To understand the mystery behind how these poisoned animals protect themselves from getting positioned a team of researchers from the University of California, San Francisco (UCSF), Stanford University, and the California Academy of Sciences (CAS) has uncovered new clues. The study is published in the Journal of General Physiology (JGP), according to them, instead of evolving resistant versions of toxin’s target protein, these animals produce ‘toxin sponges’ that soak up and store the poison before they cause damage inside the bodies of poisonous animals.
The team found that the sodium channels in these poisonous animals are not immune to BTX, still, the poison frogs survived after getting injected by the poison, so they concluded that toxin sponge protein might be shielding the channels from getting poisoned.
postdoctoral fellow Fayal Abderemane-Ali and a lead author of the study said that “This demonstrates that high-affinity toxin-sponge proteins can prevent the actions of small molecule toxins that target sodium channels and lends support to the idea that toxin sequestration mechanisms may act to protect poisonous animals from autointoxication.”

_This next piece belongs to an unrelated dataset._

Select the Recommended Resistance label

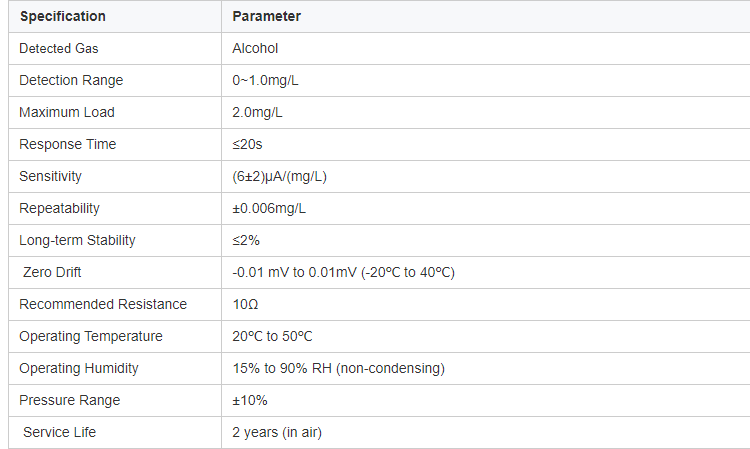103,304
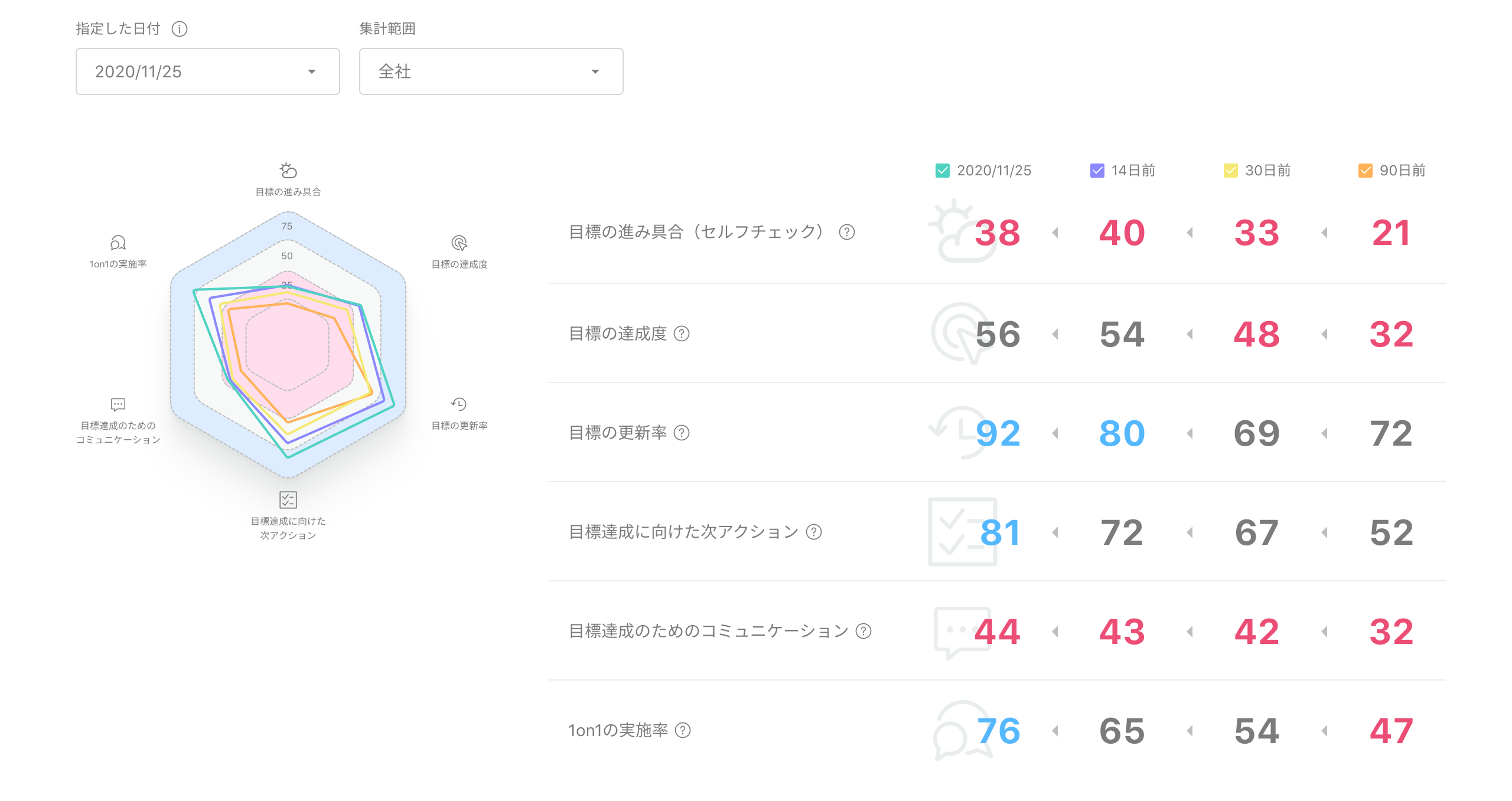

While minor believes that, “These sequestration strategies might not only offer a general means of toxin protection but could also act in pathways involved in safely transporting and concentrating toxins in key defensive organs such as the skin. Understanding these pathways may lead to the discovery of antidotes against various toxic agents.”
Researchers propose further research on toxin sponges to confirm their full potential and determine their capability of binding BTX and other poisons. These additional studies will hopefully give more exciting insights that could be extended to humans by developing antidotes to protect them from harmful toxins.